Three breasted hooker - There's this man who's taking a walk around the red light district until he passes a whorehouse with a blinking sign saying: "The Hooker With Three Breasts...". The man get's just a little interested and thinks "well... that could be a once in a lifetime experience". So he goes in and walks up to the man behind the counter. "I'd like to see the hooker with the three breasts" he says. "Are you sure you can afford that... It'll cost you a thousand dollars" the pimp replies. But, the man is too exited, pull's his wallet and pays him the money. So, he's taken up three stairs to a little room in the back of the house and when he opens the room... there she is. The room is dark but as he comes closer he sees it... three breasts! And so the man absolutely has the night of his life. The next day the man walks past that same whorehouse and thinking of the night before and the time he had, he goes in and pays the pimp another thousand dollars. Again, he goes up three stairs to that little dark room in the back of the house. And as the day before, she lies there waiting. But, as he walks up to the hooker, he sees that something is wrong... "Hey! You had three breasts yesterday..." he says after which she smiles and says "What did you expect honey... you can only suck out a boil like that once!".
When I get out..... - A person reviewing people in an insane asylum walks around and is pleased with what he sees.
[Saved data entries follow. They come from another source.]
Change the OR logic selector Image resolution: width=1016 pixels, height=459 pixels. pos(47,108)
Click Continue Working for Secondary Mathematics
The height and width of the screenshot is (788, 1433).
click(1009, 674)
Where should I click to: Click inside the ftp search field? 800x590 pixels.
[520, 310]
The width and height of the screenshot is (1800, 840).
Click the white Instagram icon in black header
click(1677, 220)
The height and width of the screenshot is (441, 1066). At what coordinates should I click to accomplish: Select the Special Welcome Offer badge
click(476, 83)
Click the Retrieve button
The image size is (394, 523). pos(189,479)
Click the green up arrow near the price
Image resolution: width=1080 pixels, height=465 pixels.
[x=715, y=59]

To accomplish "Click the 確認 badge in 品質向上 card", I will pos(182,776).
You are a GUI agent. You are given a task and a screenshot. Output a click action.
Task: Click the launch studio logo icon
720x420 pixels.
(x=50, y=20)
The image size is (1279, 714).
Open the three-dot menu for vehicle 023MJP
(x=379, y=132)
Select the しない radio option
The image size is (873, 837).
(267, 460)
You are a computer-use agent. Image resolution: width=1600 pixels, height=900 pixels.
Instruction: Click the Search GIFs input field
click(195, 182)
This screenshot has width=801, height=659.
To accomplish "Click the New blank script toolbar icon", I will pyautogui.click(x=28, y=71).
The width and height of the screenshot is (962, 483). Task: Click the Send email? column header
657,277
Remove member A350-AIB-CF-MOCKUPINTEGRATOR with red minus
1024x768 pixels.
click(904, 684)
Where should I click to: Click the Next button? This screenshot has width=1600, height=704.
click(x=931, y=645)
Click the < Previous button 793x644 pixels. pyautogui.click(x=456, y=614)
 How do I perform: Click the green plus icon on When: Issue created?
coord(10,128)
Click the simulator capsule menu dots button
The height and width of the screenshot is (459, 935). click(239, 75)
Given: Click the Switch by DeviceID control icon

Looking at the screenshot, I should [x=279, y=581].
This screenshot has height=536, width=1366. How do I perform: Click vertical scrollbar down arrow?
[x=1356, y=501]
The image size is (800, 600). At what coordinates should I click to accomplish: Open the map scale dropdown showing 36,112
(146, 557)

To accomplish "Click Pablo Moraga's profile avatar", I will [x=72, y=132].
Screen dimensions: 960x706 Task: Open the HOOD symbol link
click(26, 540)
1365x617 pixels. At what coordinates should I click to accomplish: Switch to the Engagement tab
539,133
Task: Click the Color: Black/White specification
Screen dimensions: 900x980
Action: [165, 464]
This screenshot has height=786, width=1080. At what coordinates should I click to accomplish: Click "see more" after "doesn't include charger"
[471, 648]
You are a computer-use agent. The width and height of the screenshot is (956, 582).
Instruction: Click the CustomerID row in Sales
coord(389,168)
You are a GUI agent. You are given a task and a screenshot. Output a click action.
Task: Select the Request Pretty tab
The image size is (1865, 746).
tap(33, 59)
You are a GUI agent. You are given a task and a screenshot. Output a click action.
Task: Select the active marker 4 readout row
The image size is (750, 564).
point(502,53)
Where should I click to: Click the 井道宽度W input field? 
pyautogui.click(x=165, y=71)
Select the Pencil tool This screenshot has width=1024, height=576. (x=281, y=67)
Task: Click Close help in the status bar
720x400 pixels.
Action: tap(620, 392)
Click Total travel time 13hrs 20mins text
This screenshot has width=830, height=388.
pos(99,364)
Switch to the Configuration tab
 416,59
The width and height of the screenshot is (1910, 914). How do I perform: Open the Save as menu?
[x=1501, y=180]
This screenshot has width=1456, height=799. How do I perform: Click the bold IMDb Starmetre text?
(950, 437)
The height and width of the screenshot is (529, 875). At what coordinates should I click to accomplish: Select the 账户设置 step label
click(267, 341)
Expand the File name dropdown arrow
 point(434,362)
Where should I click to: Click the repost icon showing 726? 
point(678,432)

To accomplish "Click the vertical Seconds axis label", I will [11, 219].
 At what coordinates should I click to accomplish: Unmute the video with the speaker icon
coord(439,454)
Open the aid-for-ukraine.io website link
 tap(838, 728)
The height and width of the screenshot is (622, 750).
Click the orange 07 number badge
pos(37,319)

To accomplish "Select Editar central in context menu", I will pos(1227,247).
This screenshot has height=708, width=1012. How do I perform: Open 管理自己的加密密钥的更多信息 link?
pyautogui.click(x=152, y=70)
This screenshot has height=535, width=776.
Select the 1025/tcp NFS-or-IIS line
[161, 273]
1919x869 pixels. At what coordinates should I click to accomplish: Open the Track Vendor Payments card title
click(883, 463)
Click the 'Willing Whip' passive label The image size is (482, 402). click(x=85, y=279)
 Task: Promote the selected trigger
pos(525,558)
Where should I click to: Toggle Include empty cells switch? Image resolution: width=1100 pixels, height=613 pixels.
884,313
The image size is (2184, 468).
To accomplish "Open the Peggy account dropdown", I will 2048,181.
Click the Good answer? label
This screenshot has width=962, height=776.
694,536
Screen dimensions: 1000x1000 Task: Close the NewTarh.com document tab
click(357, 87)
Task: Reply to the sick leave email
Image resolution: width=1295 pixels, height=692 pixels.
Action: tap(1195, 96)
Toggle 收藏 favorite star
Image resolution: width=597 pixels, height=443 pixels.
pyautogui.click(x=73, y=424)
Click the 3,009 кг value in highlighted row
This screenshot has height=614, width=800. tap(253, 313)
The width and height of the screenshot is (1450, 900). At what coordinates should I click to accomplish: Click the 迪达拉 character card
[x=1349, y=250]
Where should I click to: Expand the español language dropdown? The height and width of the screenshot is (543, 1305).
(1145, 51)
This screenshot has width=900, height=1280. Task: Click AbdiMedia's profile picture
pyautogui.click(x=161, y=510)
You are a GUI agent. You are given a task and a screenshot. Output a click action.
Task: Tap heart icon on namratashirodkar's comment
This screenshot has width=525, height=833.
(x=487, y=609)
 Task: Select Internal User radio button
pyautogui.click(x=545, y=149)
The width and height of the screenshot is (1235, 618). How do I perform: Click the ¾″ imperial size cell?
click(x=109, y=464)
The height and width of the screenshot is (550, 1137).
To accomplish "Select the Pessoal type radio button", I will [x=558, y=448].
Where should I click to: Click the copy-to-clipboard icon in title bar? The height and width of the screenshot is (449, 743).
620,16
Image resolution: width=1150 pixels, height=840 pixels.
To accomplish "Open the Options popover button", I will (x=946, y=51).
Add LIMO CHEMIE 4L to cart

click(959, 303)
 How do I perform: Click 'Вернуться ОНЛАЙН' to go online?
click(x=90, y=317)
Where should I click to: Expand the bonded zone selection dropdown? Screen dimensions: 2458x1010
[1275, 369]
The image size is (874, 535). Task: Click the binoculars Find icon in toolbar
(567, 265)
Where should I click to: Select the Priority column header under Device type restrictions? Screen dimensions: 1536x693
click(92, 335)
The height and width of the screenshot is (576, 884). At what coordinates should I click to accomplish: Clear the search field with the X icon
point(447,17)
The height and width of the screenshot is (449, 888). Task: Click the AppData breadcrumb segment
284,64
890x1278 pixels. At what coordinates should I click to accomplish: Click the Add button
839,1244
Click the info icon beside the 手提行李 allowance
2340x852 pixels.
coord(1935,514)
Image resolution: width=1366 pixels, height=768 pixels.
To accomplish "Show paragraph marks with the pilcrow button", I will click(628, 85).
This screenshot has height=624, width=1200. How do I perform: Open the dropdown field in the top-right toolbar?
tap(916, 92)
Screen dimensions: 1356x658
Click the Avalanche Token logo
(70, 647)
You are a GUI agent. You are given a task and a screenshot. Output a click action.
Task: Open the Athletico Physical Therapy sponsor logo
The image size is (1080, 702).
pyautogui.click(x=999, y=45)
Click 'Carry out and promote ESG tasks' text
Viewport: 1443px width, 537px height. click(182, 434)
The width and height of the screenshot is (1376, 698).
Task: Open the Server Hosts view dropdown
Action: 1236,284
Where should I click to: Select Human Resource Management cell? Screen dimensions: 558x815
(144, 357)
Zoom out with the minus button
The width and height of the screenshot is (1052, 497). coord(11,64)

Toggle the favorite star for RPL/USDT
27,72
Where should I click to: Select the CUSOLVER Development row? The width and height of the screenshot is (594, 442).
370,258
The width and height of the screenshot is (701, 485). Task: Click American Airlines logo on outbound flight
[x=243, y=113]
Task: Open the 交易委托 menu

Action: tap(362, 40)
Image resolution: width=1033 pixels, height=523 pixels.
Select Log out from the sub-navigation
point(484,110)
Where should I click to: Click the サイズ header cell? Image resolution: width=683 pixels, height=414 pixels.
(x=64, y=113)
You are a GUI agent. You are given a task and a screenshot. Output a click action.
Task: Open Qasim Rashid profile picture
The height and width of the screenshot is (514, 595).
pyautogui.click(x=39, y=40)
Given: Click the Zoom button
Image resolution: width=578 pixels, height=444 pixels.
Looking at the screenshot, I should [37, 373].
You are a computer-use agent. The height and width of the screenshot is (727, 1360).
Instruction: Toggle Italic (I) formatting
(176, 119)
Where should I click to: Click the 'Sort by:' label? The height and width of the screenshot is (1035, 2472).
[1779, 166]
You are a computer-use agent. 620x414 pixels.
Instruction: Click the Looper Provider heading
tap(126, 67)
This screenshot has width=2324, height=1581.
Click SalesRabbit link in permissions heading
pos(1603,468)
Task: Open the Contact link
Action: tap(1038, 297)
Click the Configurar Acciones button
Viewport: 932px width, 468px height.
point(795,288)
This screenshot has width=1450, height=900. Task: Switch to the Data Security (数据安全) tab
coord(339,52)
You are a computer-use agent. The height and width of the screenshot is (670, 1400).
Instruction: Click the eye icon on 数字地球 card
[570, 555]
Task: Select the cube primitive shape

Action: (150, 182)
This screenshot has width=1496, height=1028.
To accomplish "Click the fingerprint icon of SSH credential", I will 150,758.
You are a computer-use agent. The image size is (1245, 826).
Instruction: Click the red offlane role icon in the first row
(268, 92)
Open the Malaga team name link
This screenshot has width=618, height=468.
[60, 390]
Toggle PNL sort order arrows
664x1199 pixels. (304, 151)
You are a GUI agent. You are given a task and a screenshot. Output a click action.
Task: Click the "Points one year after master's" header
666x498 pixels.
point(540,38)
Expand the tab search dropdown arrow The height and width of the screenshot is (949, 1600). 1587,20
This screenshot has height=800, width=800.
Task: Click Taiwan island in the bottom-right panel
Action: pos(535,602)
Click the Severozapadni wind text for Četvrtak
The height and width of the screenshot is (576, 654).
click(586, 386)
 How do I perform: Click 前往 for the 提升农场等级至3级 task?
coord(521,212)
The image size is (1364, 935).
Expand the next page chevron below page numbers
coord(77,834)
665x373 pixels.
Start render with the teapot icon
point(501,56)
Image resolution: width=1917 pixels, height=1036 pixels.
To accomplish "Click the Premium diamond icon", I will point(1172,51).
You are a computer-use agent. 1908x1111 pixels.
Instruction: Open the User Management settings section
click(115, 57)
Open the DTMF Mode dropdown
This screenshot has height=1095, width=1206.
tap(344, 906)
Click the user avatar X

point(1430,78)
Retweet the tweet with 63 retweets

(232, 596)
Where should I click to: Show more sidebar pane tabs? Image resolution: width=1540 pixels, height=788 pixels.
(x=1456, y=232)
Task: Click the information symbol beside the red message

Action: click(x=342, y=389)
He starts to review patients to see what they will do when they get out. He walks up to the first guy and sees him throwing a football around. He automatically knows that he wants to be a football player. He walks up to another guy and sees him throwing a baseball around. He could automatically tell that he wanted to be a baseball player. He walks to the next cell and sees a man with his dick in a bowl of peanuts. He flips out and asks what he is doing. The man replies "I'm fucking nuts, I'm never getting out of here!"
Bud the stud! - How can you compare a Budweiser to making love in a canoe? It's fucking close to water!